Although environmental factors play a major role, genetic variation contributes to both type 1 diabetes and cognitive traits. Alagpulinsa was interested in whether their genetic underpinnings overlap.

A number of observational studies have identified impairments in several measures of brain function in patients with type 1 diabetes but the relationship between these findings, the genes associated with these traits, and the development of type 1 diabetes was not understood.

“Traditionally, researchers have studied the genetic contribution to type 1 diabetes by focusing on immune cells and the pancreatic beta cells attacked by those immune cells,” Alagpulinsa says. “We took a different approach. We asked whether the genetic signals associated with type 1 diabetes are also active in brain cells.”

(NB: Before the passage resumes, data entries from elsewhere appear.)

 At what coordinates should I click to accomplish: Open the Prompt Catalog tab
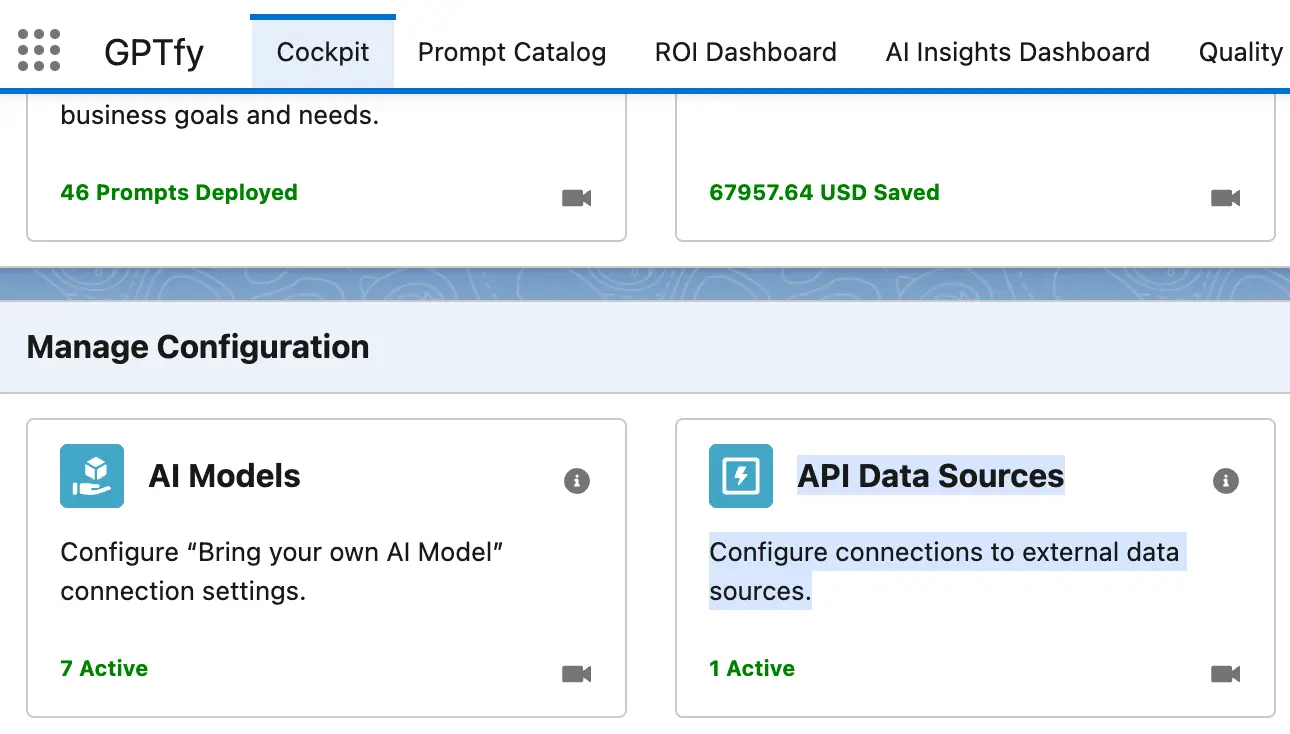511,52
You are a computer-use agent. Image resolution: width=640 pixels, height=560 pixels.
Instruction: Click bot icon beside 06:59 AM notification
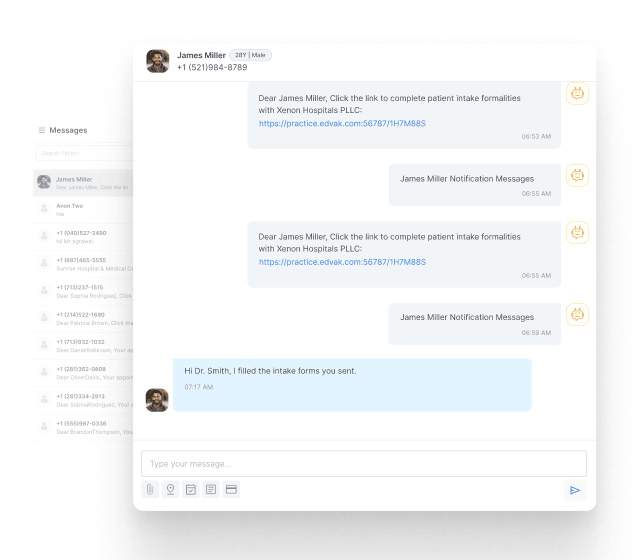pyautogui.click(x=577, y=314)
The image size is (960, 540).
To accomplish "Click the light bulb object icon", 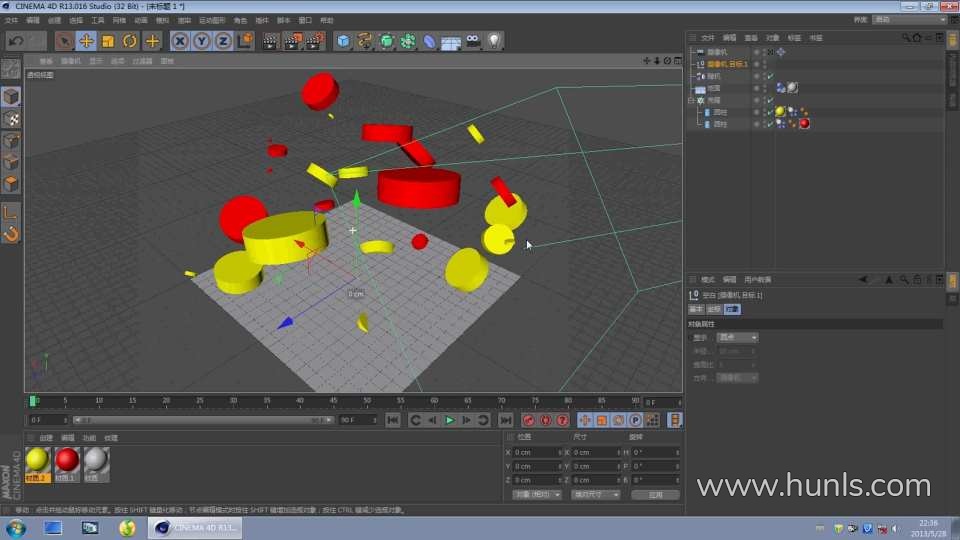I will (493, 41).
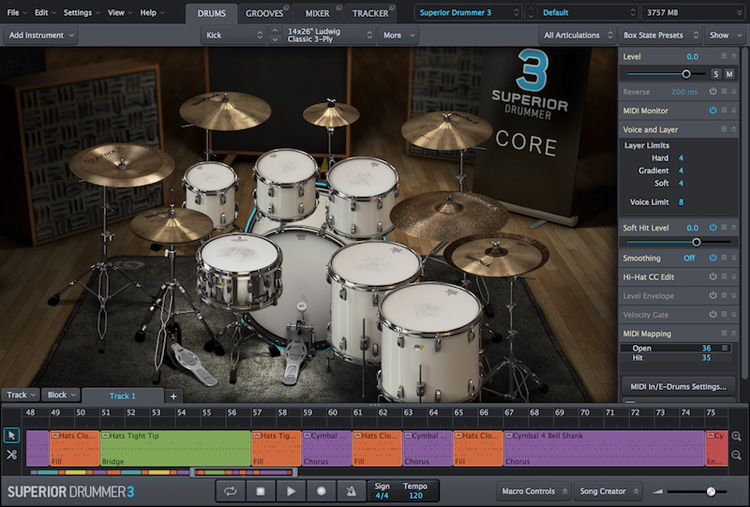Zoom in on the timeline
The width and height of the screenshot is (750, 507).
(737, 436)
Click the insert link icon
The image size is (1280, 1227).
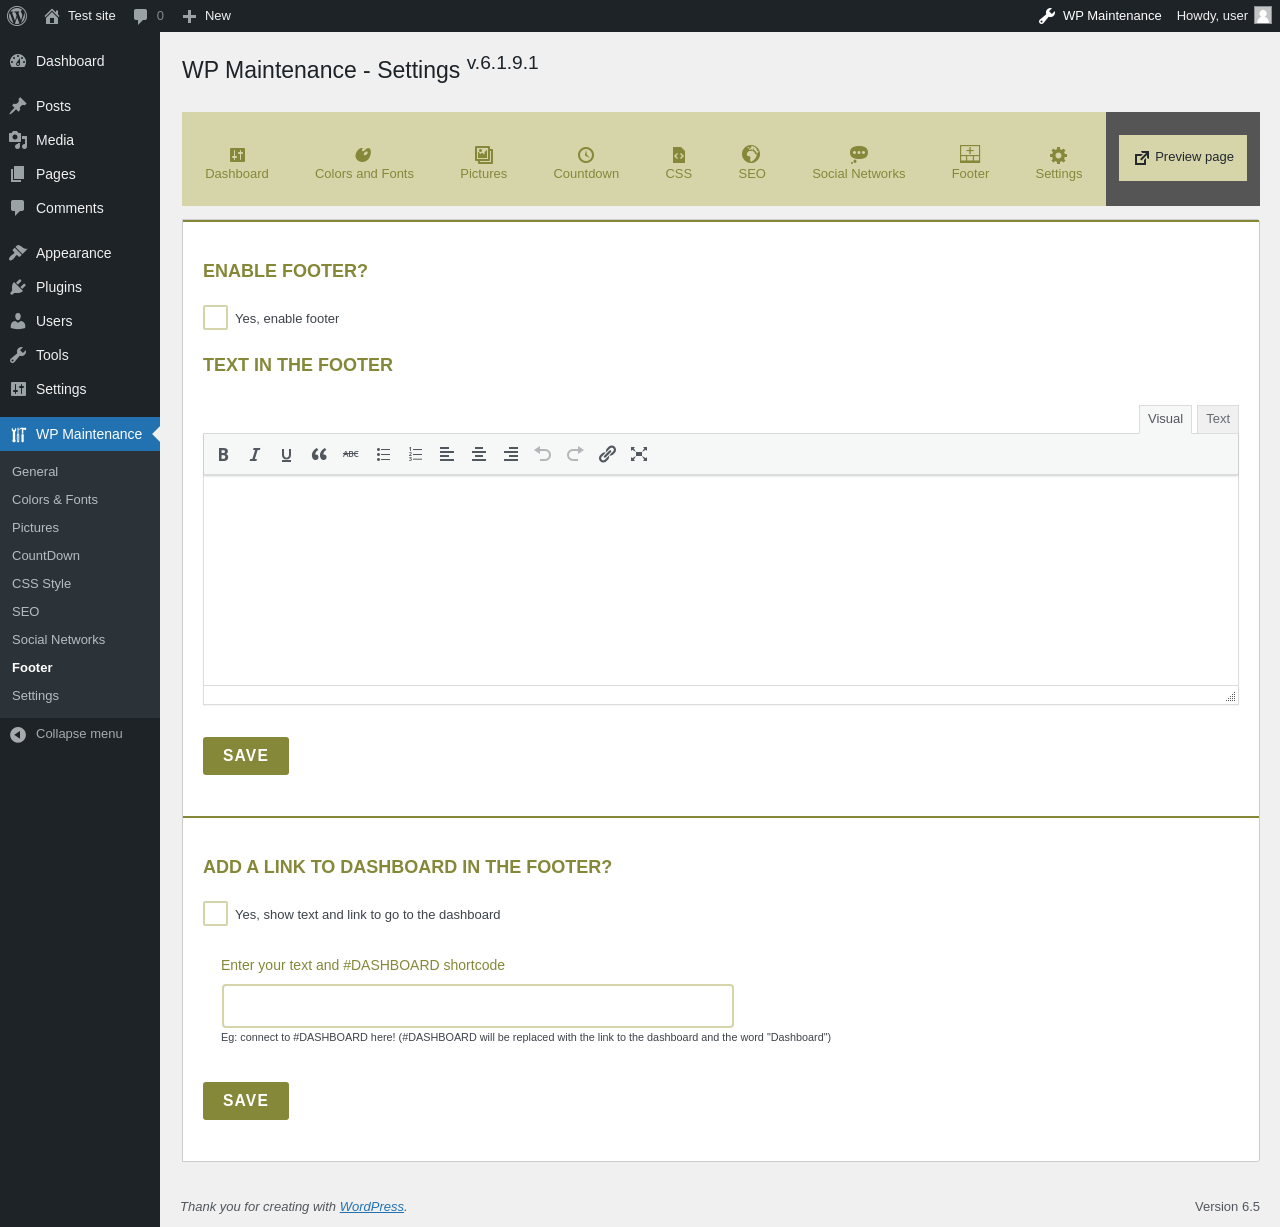point(607,454)
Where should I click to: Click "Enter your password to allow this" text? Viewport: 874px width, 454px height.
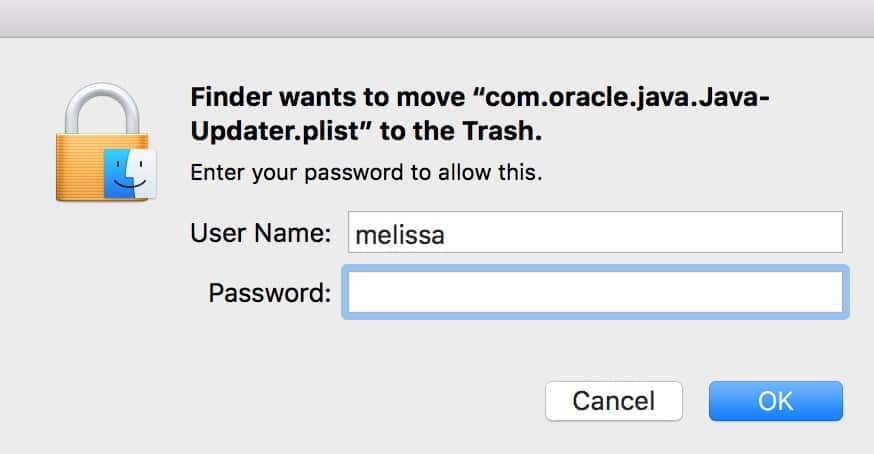coord(366,172)
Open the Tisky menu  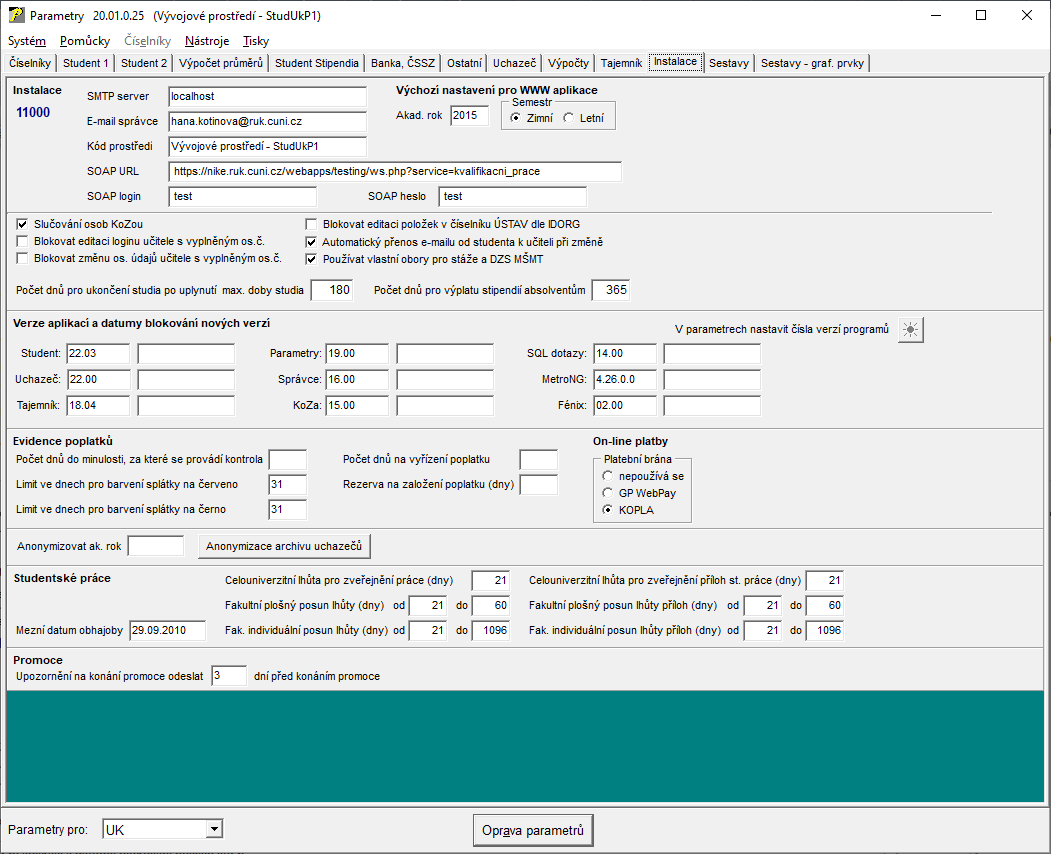pyautogui.click(x=255, y=41)
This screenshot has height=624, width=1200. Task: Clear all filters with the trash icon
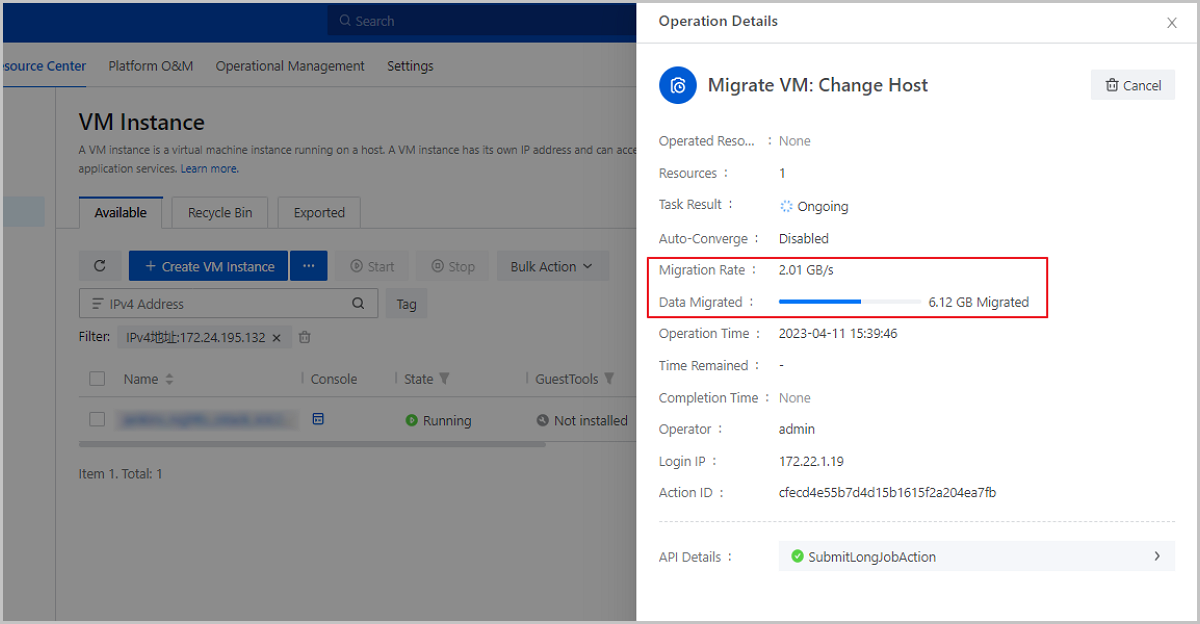305,337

Using genetic signals associated with type 1 diabetes risk derived from large population cohorts, including the UK Biobank (approximately 20,000 individuals with type 1 diabetes and 500,000 people without diabetes), the researchers mapped these signals onto regulatory regions active in brain cells across developmental stages to determine where they were “switched on.”

Their findings pointed to microglia—the brain’s resident immune cells (pictured above)—as a key cell type in which these genetic signals were enriched. This pattern was consistent across all developmental stages, from fetal life to adulthood.

“One of the most important findings in our work is that genetic variation associated with type 1 diabetes is also active in brain cells,” Alagpulinsa says. “This is one of the first studies tying microglia to genetic risk associated with type 1 diabetes.”

The researchers also used a statistical approach called Mendelian randomization, which uses genetic variants from large population studies to test whether one trait influences another. The team tested whether genetic variants in modules associated with cognitive function are associated with liability for type 1 diabetes.

The researchers found no evidence that genetic liability to type 1 diabetes influences cognitive traits. Instead, genetic liability associated with certain cognitive traits was associated with differences in type 1 diabetes risk.

“Correlation is not causation,” Alagpulinsa says. “These findings do not mean that type 1 diabetes causes cognitive differences, nor do they mean cognitive traits directly cause type 1 diabetes. Rather, both may reflect shared underlying biological pathways.”

These findings support a broader, systemic view of type 1 diabetes rather than one confined to the pancreas or immune cells, says Alagpulinsa.

“Neuroimmunology is an emerging field and plays an important role in many disease conditions,” he says.

Subtle cognitive differences observed in some patients may not be solely explained by blood sugar fluctuations, but may also reflect shared underlying biology, the researchers say.

While the study maps genetic connections, it also highlights the role of environment and behavior.

“Genetic variants are like seeds,” Alagpulinsa says. “But you need soil for them to grow. The soil is the environment, your lifestyle.” While genetic variation contributes to the risk of many diseases, including type 1 diabetes, factors like education, health habits, and environment can still meaningfully shape outcomes, he says.

“Our hope is to see more researchers become interested in studying neuroimmune communication in the context of type 1 diabetes,” he says.